Titia de Lange, Ph.D.
Leon Hess Professor
The lab focuses on telomeres, protective elements at the ends of chromosomes that are critical for genome integrity and shorten with cell division. de Lange seeks to understand how telomeres are protected from the DNA damage response by a protein complex called shelterin, how they are replicated and maintained, and how telomere shortening contributes to tumor suppression and genome instability in cancer.
Research in the de Lange lab focuses on human and mouse telomeres, which are made up of long arrays of double-stranded TTAGGG repeats that end in a single-stranded (ss) 3′ overhang. The lab identified a six-subunit protein complex, which they named shelterin, that specifically binds to telomeres. de Lange and her colleagues determined the fate of telomeres lacking one or more of the six shelterin subunits, showing that cells perceive their natural chromosome ends as damaged DNA when shelterin is compromised.
Shelterin represses six distinct DNA damage response pathways. These include the two main DNA damage signaling pathways, initiated by the ATM and ATR checkpoint kinases, and the DNA double-strand break (DSB) repair pathways involving homology-directed repair (HDR) and non-homologous end joining (NHEJ). Shelterin also protects telomeres from inappropriate resection by nucleases. Shelterin is compartmentalized such that different subunits repress distinct DNA damage response pathways.
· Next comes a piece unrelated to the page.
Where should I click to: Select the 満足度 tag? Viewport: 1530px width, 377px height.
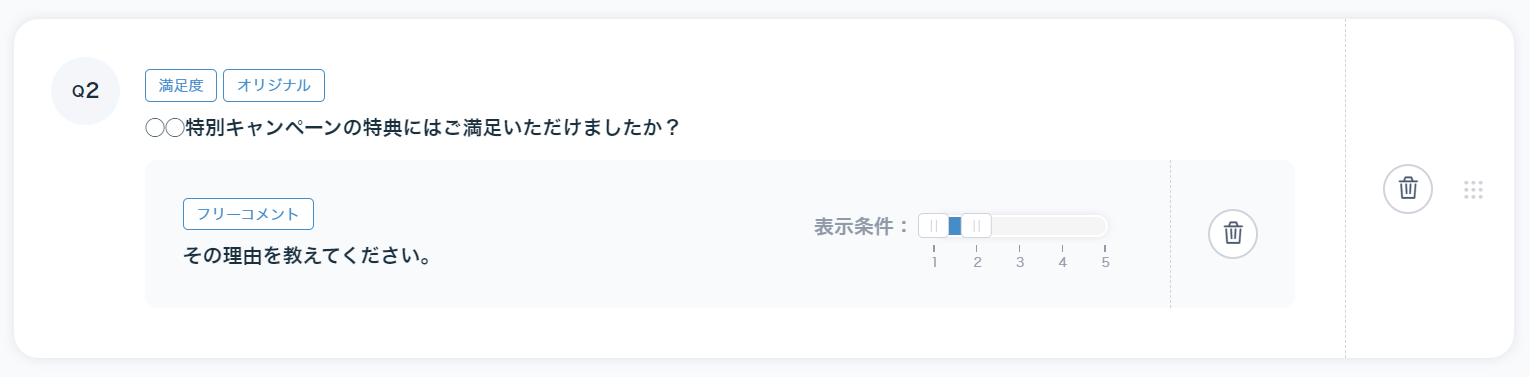click(x=181, y=85)
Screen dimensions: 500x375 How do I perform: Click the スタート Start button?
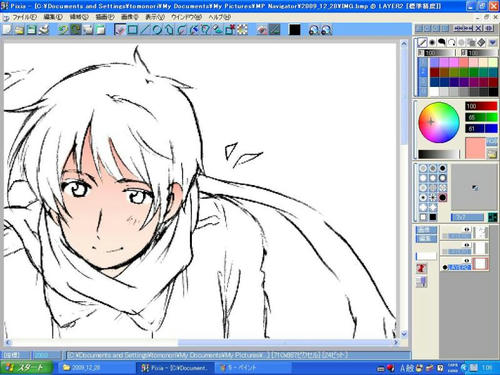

de Lange’s group aims to determine the mechanism by which each shelterin subunit inhibits its designated pathway. A major mechanistic insight came from the identification of the t-loop structure of telomeres in which the single-stranded overhang is inserted in the double-stranded repeat array of the telomere, thereby hiding the telomere end from the DNA damage response. This structure is formed by the TRF2 component of shelterin. Since TRF2 is responsible for the repression of the ATM kinase pathway and NHEJ, it is likely that the t-loop structure is critical to prevent these two pathways from acting inappropriately on chromosome ends. In addition, the lab showed that POT1 prevents ATR kinase activation. POT1 binds to the telomeric ssDNA, thereby preventing RPA, the ssDNA sensor in the ATR pathway, from gaining access to the telomere end.
In addition to protecting telomeres, shelterin plays a major role in the maintenance of telomeric DNA. Shelterin recruits telomerase, regulates telomere length, and ensures the maintenance of the C-rich strand of telomeres by recruiting the CST (CTC1/STN1/TEN1) complex. CST is a trimeric ssDNA binding complex that is associated with DNA polymerase αprimase. The lab has determined the cryo-EM structure of CST/polα/primase and studies how it is recruited by shelterin to mediate fill-in synthesis of the telomeric C-strand. They also have revealed an important role for CST/polα/primase fill-in synthesis in the repair of DSBs.
The lab also aims to understand how telomere shortening limits cancer development and how telomere dysfunction can lead to genome instability in cancer. Recent data on cancer-prone families with excessively long telomeres showed that telomere shortening is a powerful tumor suppressor mechanism that prevents cancer formation. However, in checkpoint-deficient cells, telomeres can shorten to a point where they become a substrate for NHEJ and form dicentric chromosomes. By modeling this so-called telomere crisis in vitro, the de Lange lab showed that dicentric chromosomes lead to chromothripsis and kataegis, two extreme forms of mutational alteration observed in cancer.